Being HIV-positive should never be conflated with being gay, no more than gay should be regarded as "the new black." However there is one principle that applies to all stigmatized identities. Silence feeds stigma. We can no longer allow silence to persist or perpetuate it ourselves. Some of us work for AIDS service organizations or other supportive employers and would not risk losing our jobs, insurance coverage, or workplace status. Others may work in less-friendly or even hostile settings where, despite protection afforded by the Americans with Disabilities Act, one could still be fired, demoted, or subject to scorn and isolation. I suspect that many are most concerned with the social and sexual rejection that comes with outing the unspoken yet presumed reality. We are the many men we work with. We want to avoid the personal stain associated with being both out and HIV-positive. But like any cutting-edge fashion, the scarlet letter loses its sting when more people wear it. No matter what real or perceived risk we anticipate, HIV-positive black gay leaders must honestly assess the threats we associate with disclosure and come to terms with our fears and the courage our work demands. Many of us are trained to help people assess risk and come up with goals and action plans based on that assessment. It is high time that some of us apply those skills to navigate "the road before us."
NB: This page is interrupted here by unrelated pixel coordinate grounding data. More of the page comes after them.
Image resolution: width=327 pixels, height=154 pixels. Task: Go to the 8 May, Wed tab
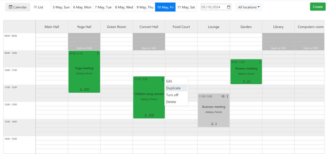click(x=124, y=7)
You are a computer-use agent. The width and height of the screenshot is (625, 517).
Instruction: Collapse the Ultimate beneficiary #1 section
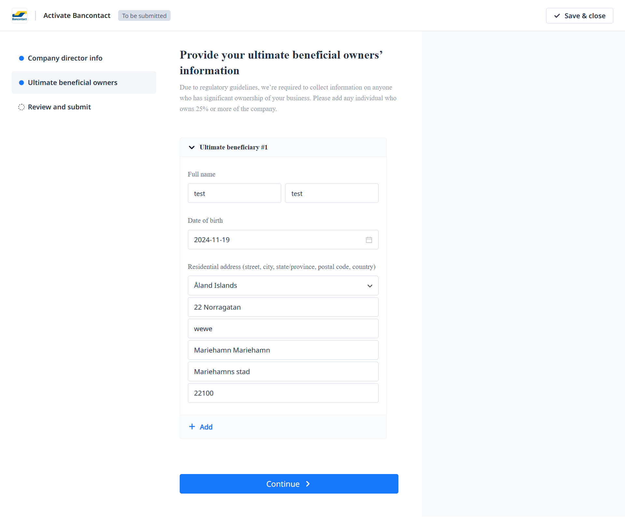192,147
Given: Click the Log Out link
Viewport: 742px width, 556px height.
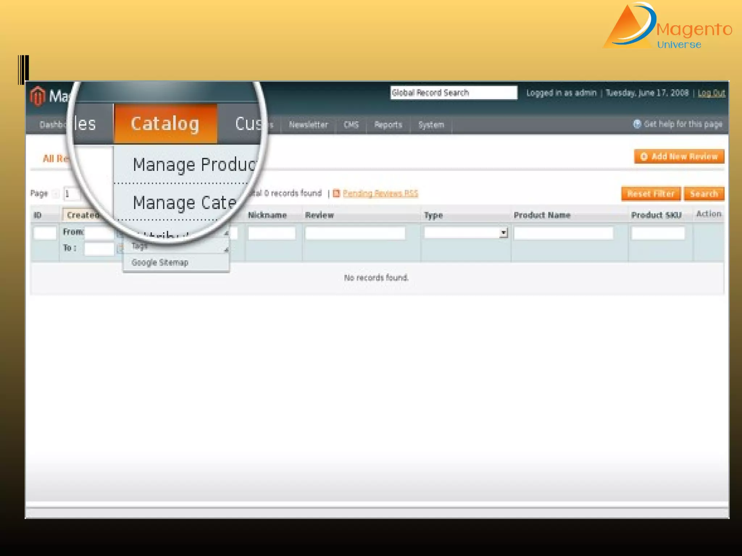Looking at the screenshot, I should coord(711,93).
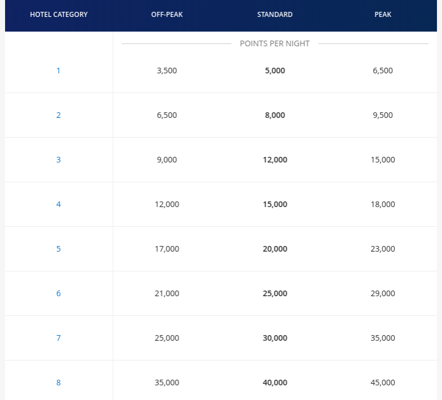This screenshot has height=400, width=442.
Task: Click the Peak column header
Action: [383, 15]
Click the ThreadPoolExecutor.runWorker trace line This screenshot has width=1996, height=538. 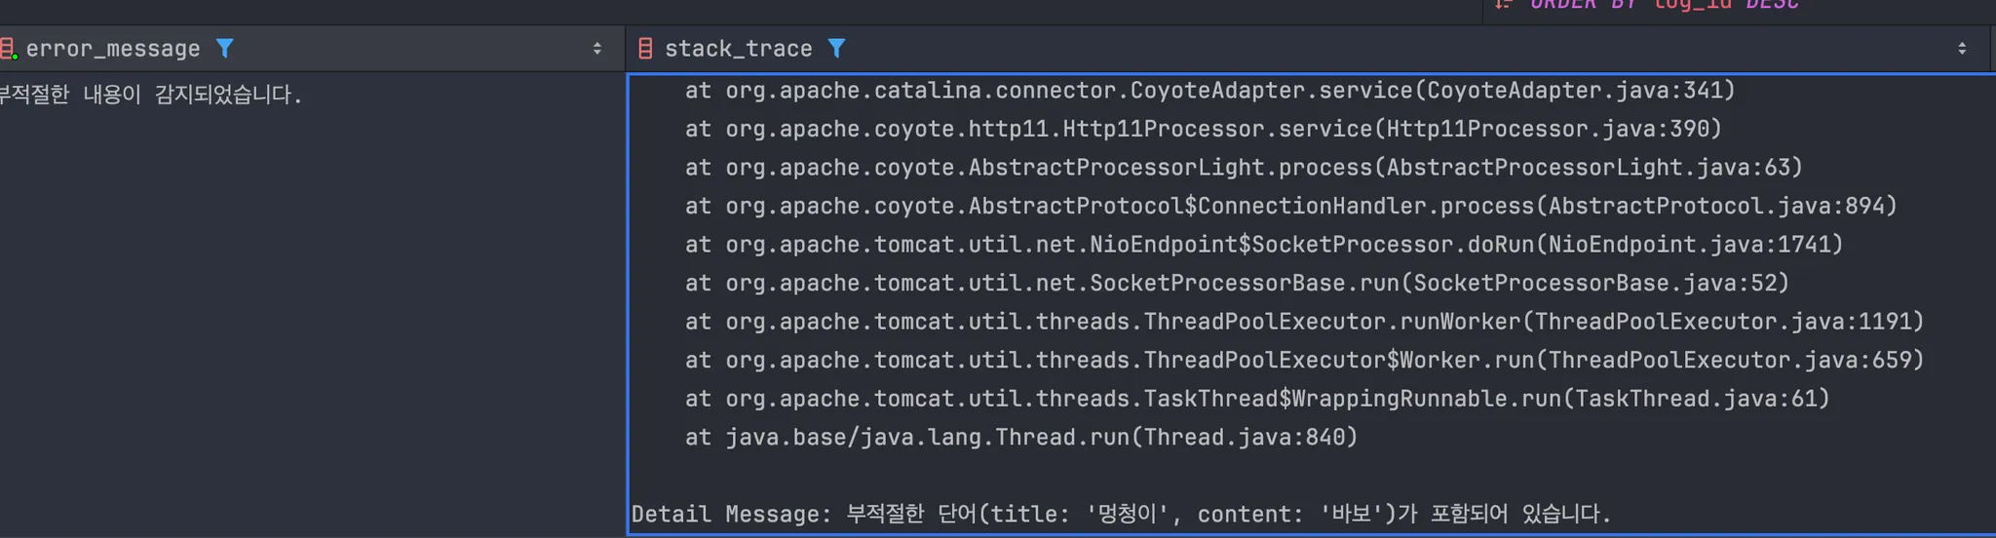(1304, 322)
We cannot afford a luxury of fearlessness, nor the presumed right to operate like the majority of black gay men who need our leadership. We who are HIV-positive black gay men, regardless of role or title, act on behalf of other black gay men need to "come out" as HIV-positive. We must reset the standard for how we are living with HIV, not as vectors or statistics but as real men unashamed and committed to our communities. One does not need to be a longtime activist or health provider; all that matters is their story and the willingness to tell it. Former porn star turned preacher Kevin Mines revealed his status in the 2012 documentary The Way to Kevin, which premiered at MIX FEST, a black LGBT film festival. When we set free our truth, we give other gay men evidence of the possibility that they too can set themselves free, not to mimic us but in their own time and their own way. We have testimonies to share that may alter the lives of those who hear them and change us through the act of delivering them. This frees us up to pass on real life skills and tools to men who may not come to our workshops but may be found on Facebook or Jackd. It will take more than case managers and co-located clinics to get more men into care and help them reduce viral loads in our communities. When more of us teach openly from our experience, not from fact sheets, about adherence, disclosure, and how to talk to one's doctor and manage appointments, our brothers will not only listen, but they will uptake the norms and values, the drive toward self-care and mutual regard that cannot be instilled through boxed interventions. More dialogue will be opened, more tongues may be untied to unleash a new generation of activism and community building. We are many men with many voices that must be raised higher than ever before.